The business of art is to communicate. If it doesn't, what's the point? And though modernist music has sometimes adopted a "high art" indifference to its audiences, as with Schoeberg's Society for Private Musical Performances, which forbade vocal expressions either pro or con and critics as well, it has paid a high price. Most people like music that connects with them on a deeply personal level. Audiences may have resisted pieces by Bartók, like The Miraculous Mandarin (1918-19), and Stravinsky's The Rite of Spring when they were new, but many of these resisted, even reviled works now speak to audiences worldwide.
I'd like to say that Earplay's first concert of its 2007-2008 season, which took place at Herbst Theatre last Monday, had works of that intensity or caliber, but this sadly was not the case. Few of the six pieces, all by living composers, four of whom were present, had moments of seductive or emotive force that make great music. Instead, they mostly used modernist cliches. Bartók, Stravinsky, and Schoenberg were compelled to write the way they did, but most of the composers here — academics all — seemed to be just going through the motions. And that's a shame when you consider that Earplay, now in its 23rd year, has programmed pieces by heavy hitters like Witold Lutoslawski and Ralph Shapey. The biggest heavy hitters here were local light Wayne Peterson, and Peter Maxwell Davies, who has been considered a major player for years.

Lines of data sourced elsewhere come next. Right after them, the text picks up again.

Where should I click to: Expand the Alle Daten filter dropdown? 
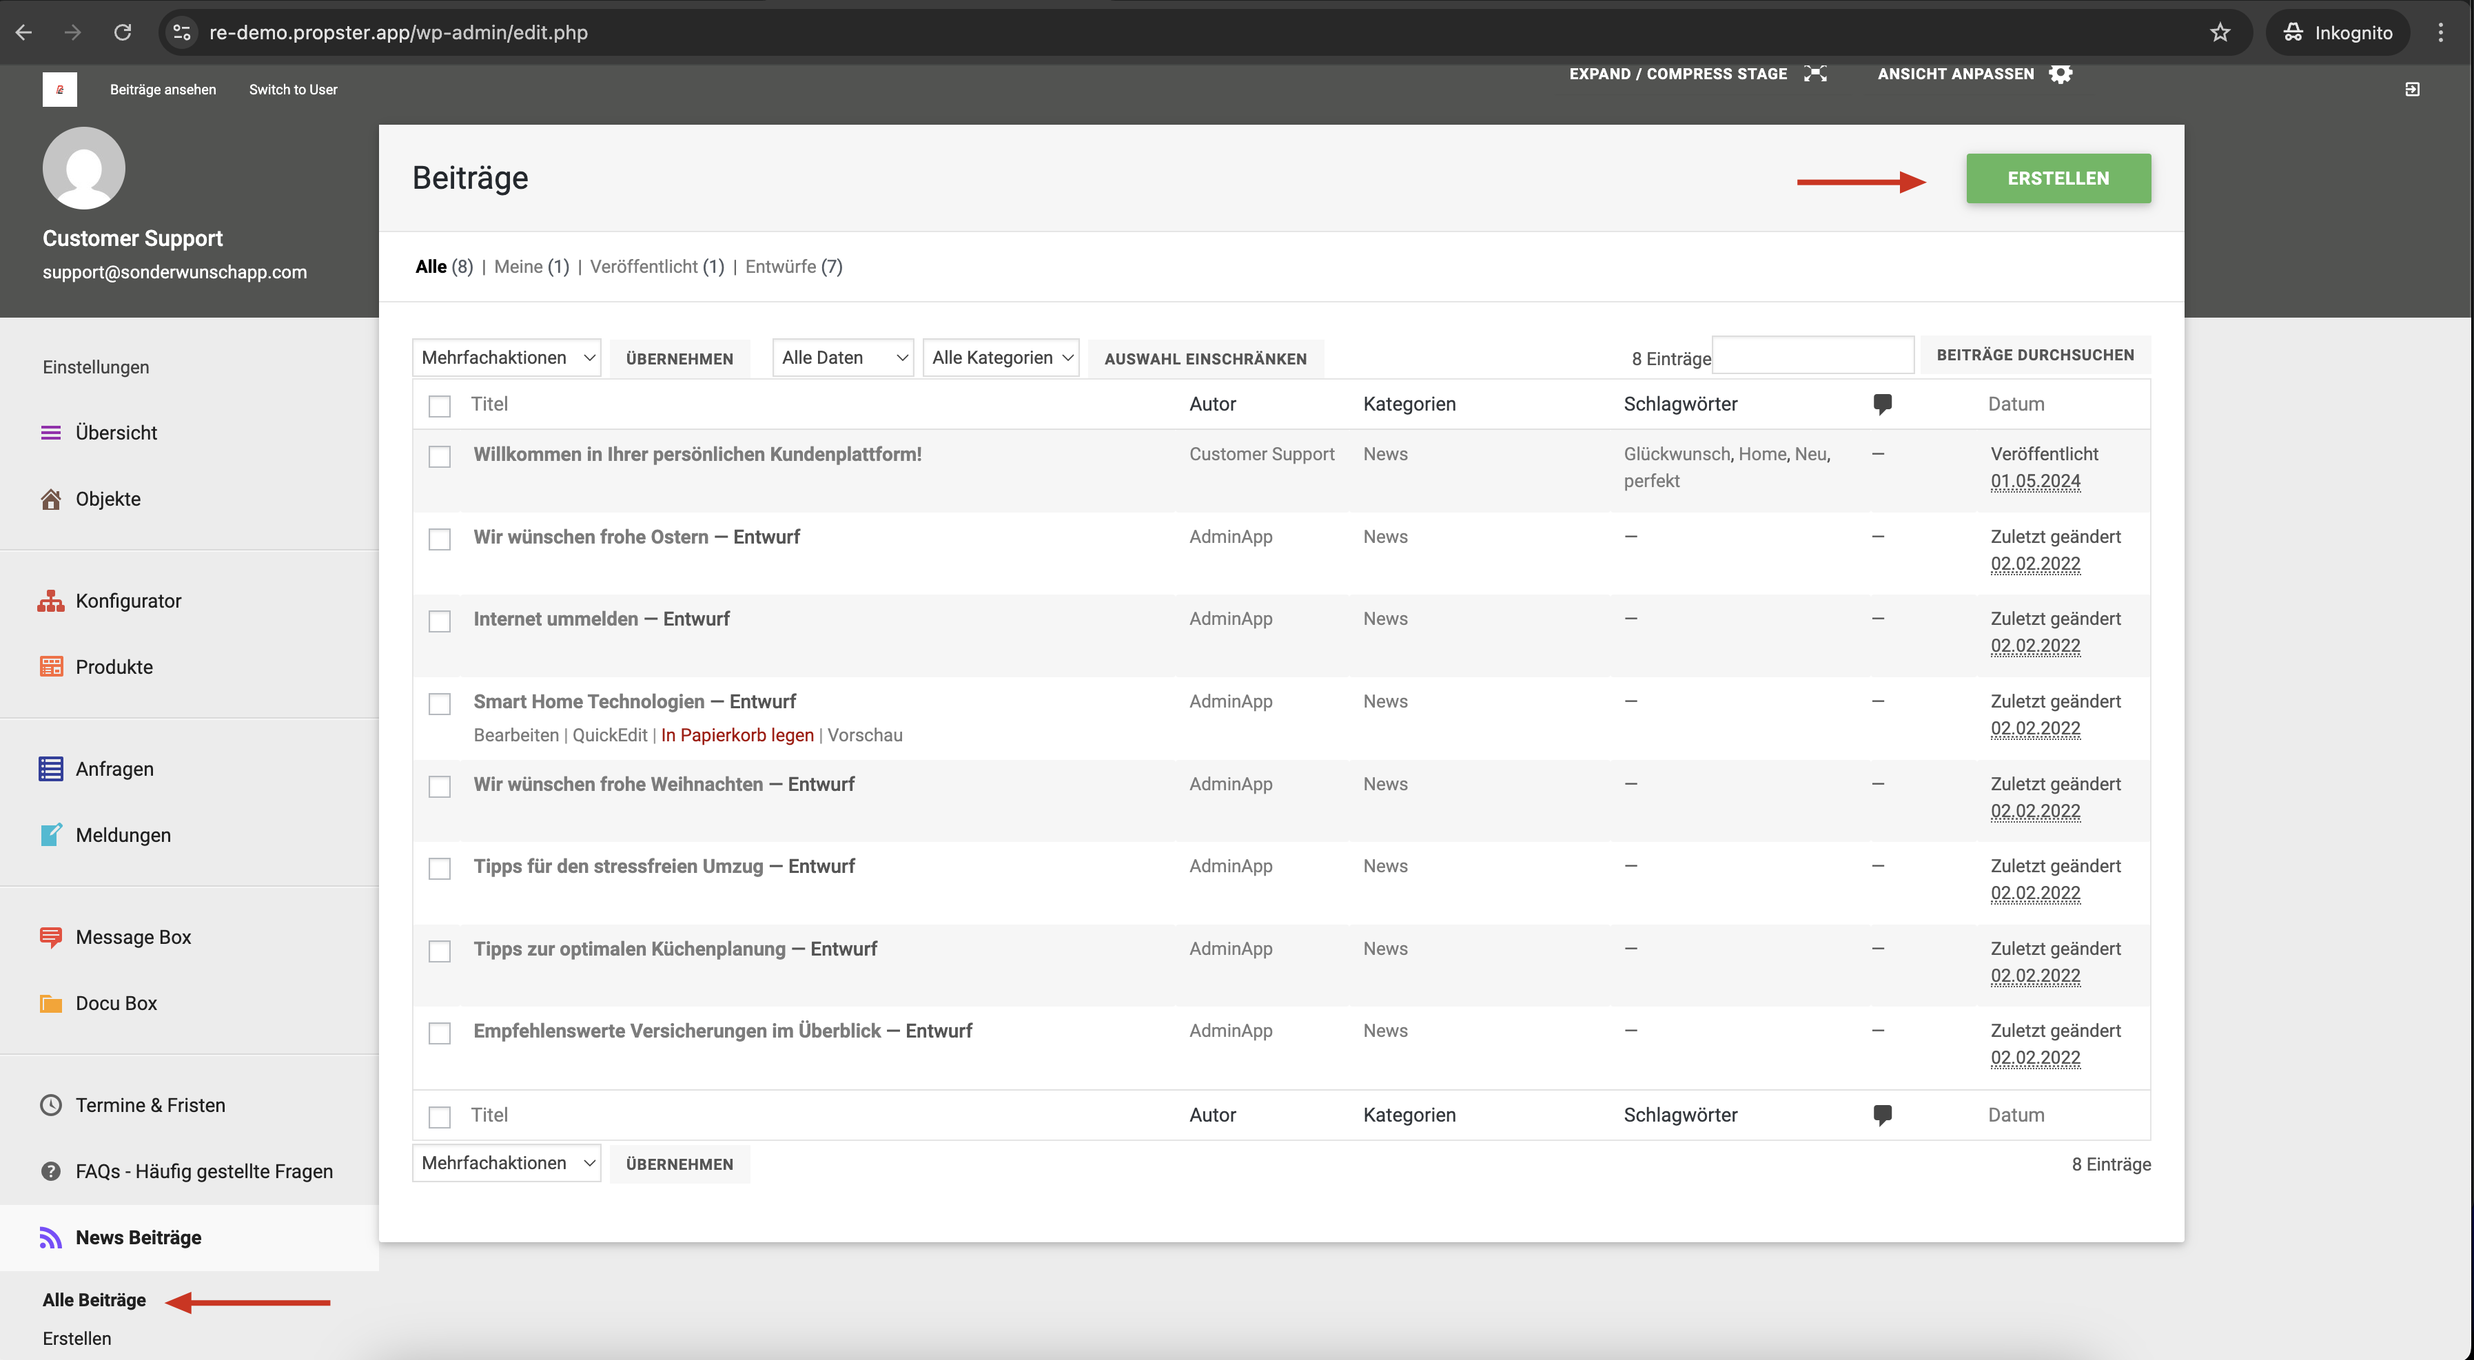click(842, 358)
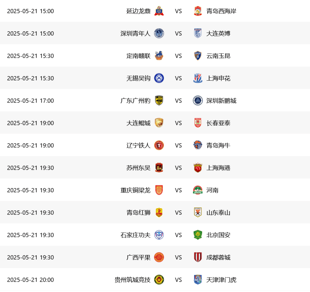The height and width of the screenshot is (292, 310).
Task: Open the 贵州筑城竞技 lion badge
Action: tap(159, 280)
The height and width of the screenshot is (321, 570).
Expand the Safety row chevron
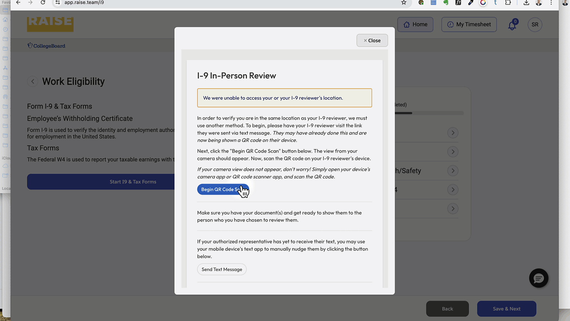coord(453,171)
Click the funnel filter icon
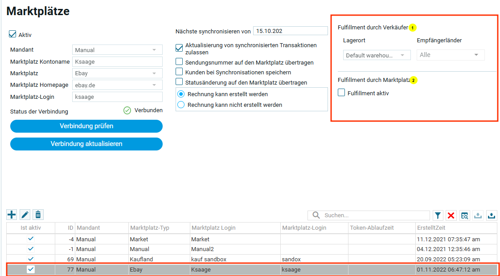 [x=438, y=215]
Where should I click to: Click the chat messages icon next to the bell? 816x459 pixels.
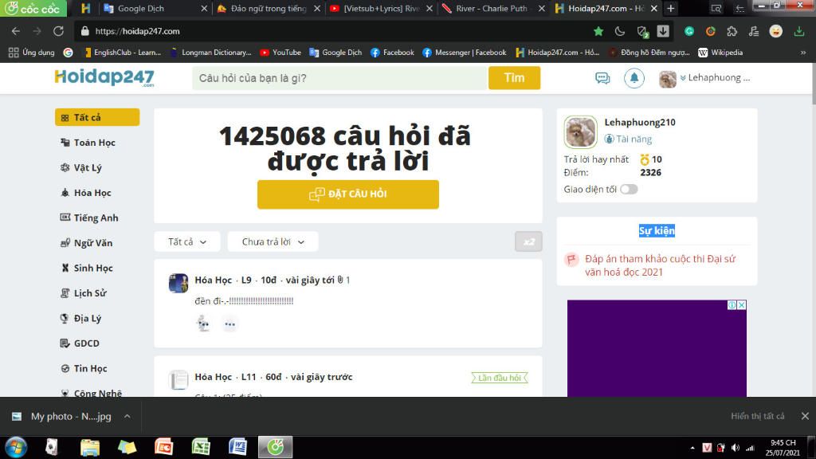[x=602, y=77]

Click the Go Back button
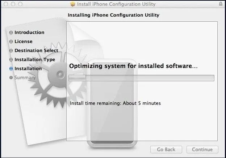click(166, 150)
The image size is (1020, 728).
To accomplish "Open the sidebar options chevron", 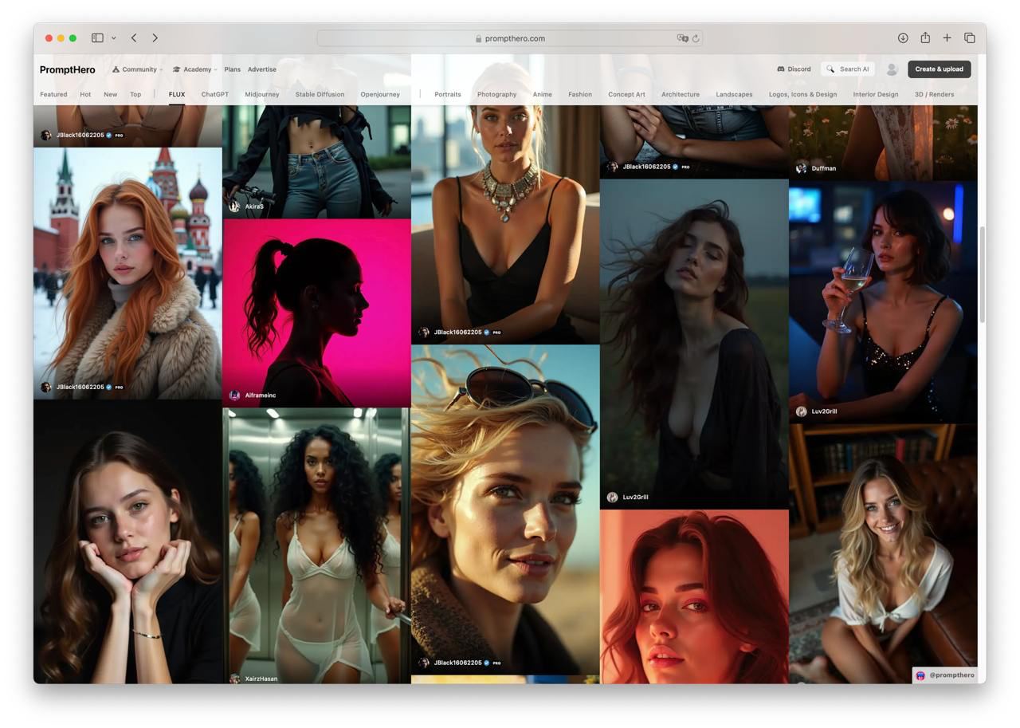I will (114, 37).
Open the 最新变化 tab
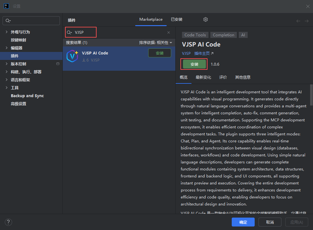 click(203, 77)
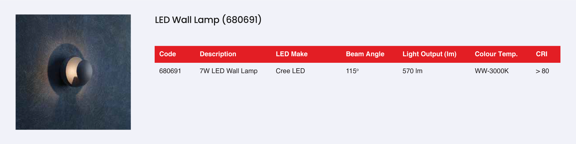Select the 'LED Make' column header

click(292, 54)
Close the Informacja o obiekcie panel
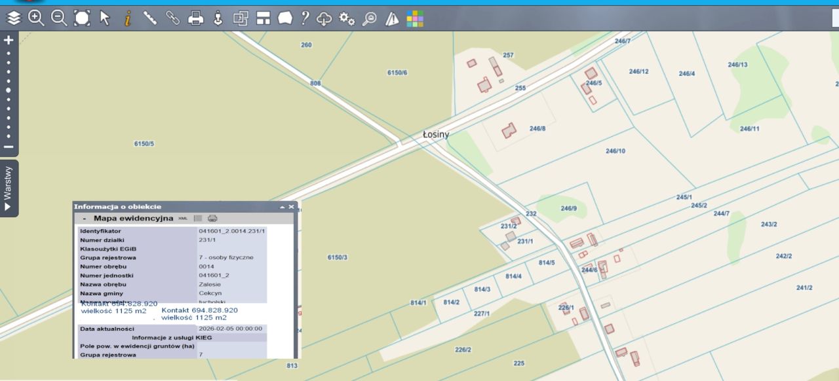 (x=292, y=207)
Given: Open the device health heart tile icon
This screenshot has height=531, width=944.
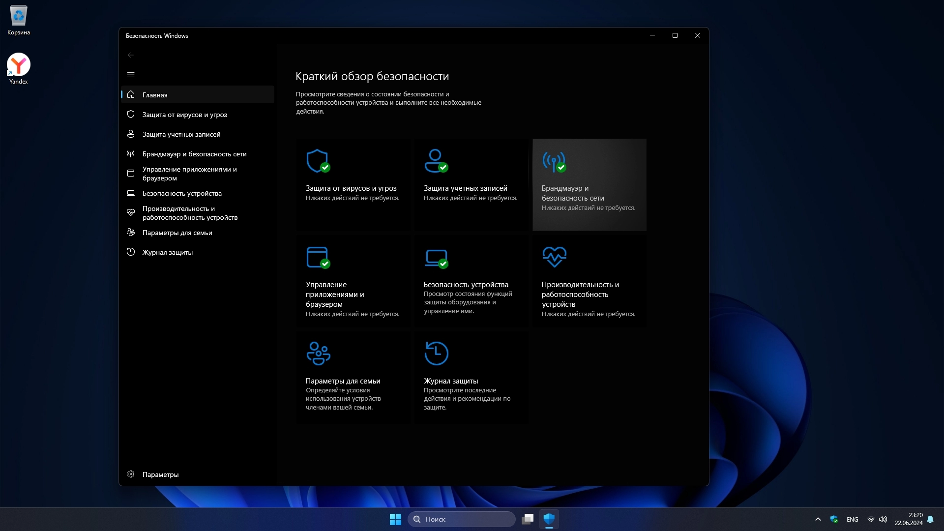Looking at the screenshot, I should tap(554, 257).
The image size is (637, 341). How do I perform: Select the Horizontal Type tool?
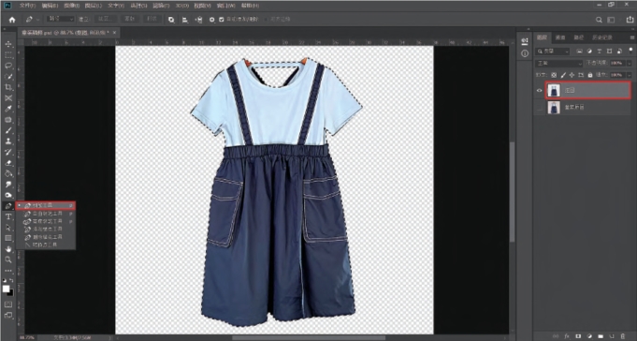pos(8,216)
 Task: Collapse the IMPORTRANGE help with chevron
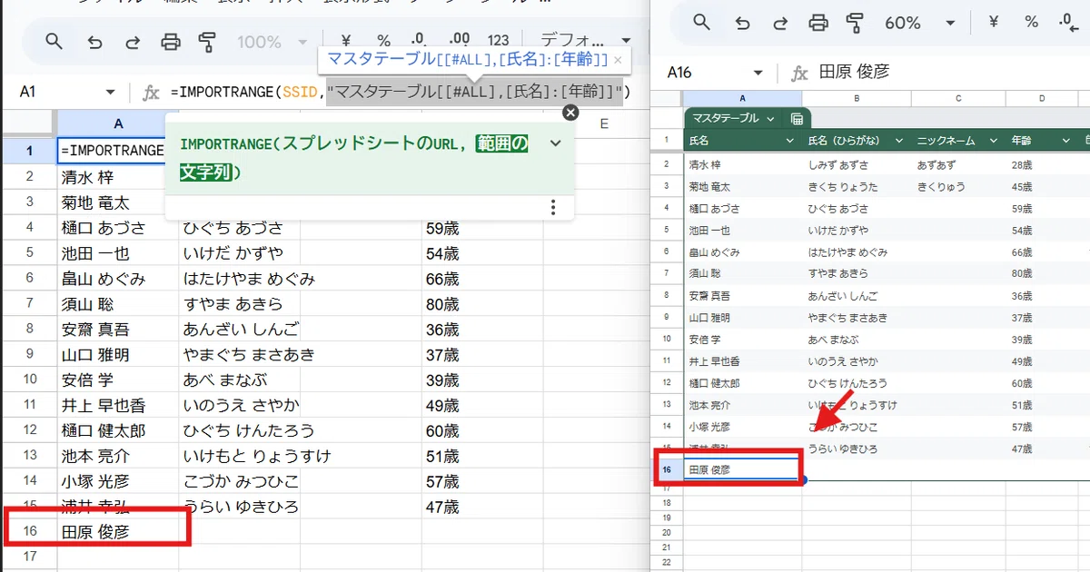click(x=556, y=143)
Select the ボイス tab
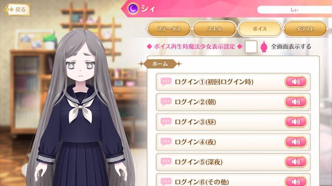 260,29
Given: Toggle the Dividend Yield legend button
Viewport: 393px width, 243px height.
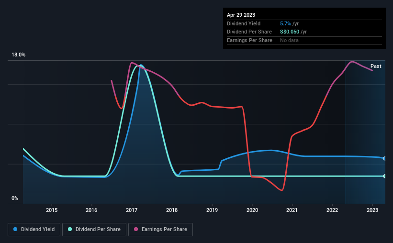Looking at the screenshot, I should point(34,230).
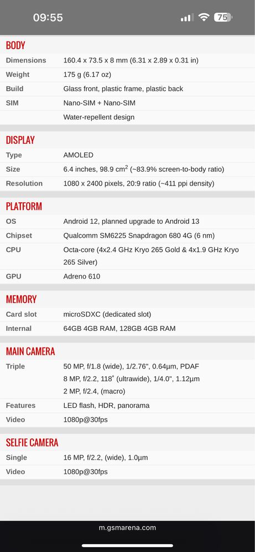Tap the 09:55 clock in status bar
Viewport: 255px width, 552px height.
(48, 18)
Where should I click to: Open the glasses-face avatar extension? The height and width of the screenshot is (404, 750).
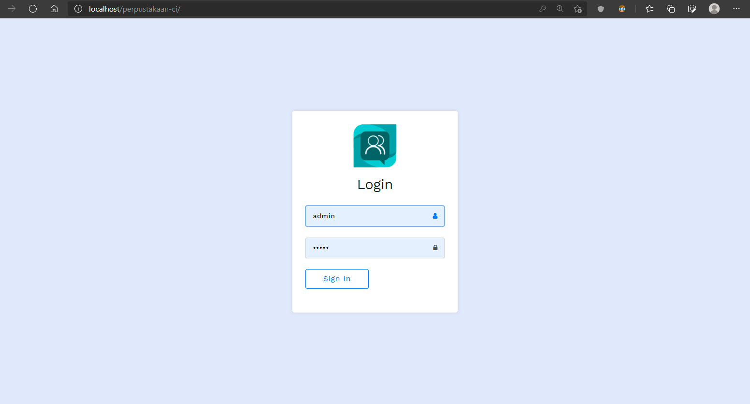coord(622,9)
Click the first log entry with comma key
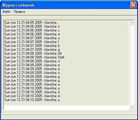This screenshot has width=139, height=120. point(32,23)
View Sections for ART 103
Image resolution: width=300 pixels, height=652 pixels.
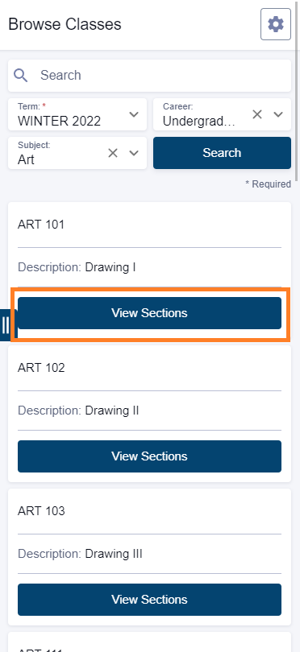click(149, 600)
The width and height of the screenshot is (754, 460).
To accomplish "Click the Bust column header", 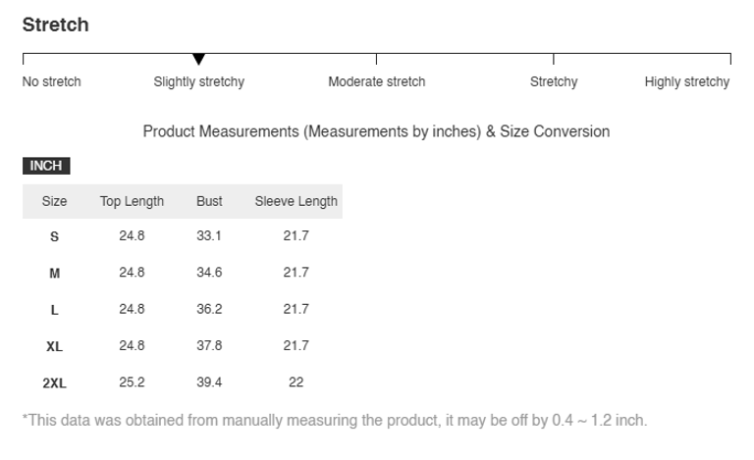I will [209, 201].
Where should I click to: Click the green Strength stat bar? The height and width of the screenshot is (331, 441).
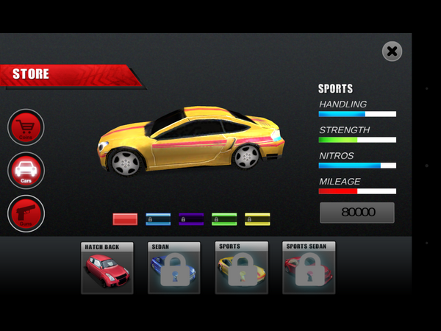(357, 140)
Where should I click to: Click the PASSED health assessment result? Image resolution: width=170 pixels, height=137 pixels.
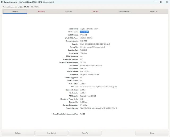pyautogui.click(x=83, y=114)
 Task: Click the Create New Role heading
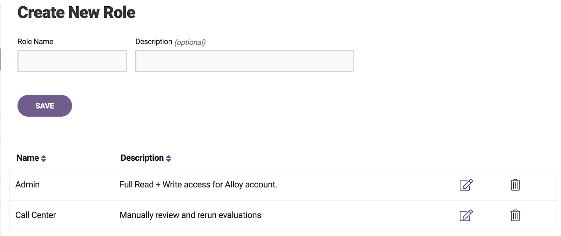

Davies' six-minute Economies of Scale (2002), for violin, clarinet, cello, and piano, encapsulated what was wrong with the concert. Although described by the composer in his program notes as a piece written to honor the Nobel-winning economist James Mirrlees, it didn't sound the least bit celebratory. Instead it came off as a dour exercise in postwar modernist techniques, which is sad, because Davies has written thrilling pieces like the famous Eight Songs for a Mad King (1969). Peterson's Duo (1993) for violin and piano, sounded difficult yet hardly captivating, and you shouldn't have to read a composer's program notes to hear what he did with bebop standards by Bill Evans and Errol Garner.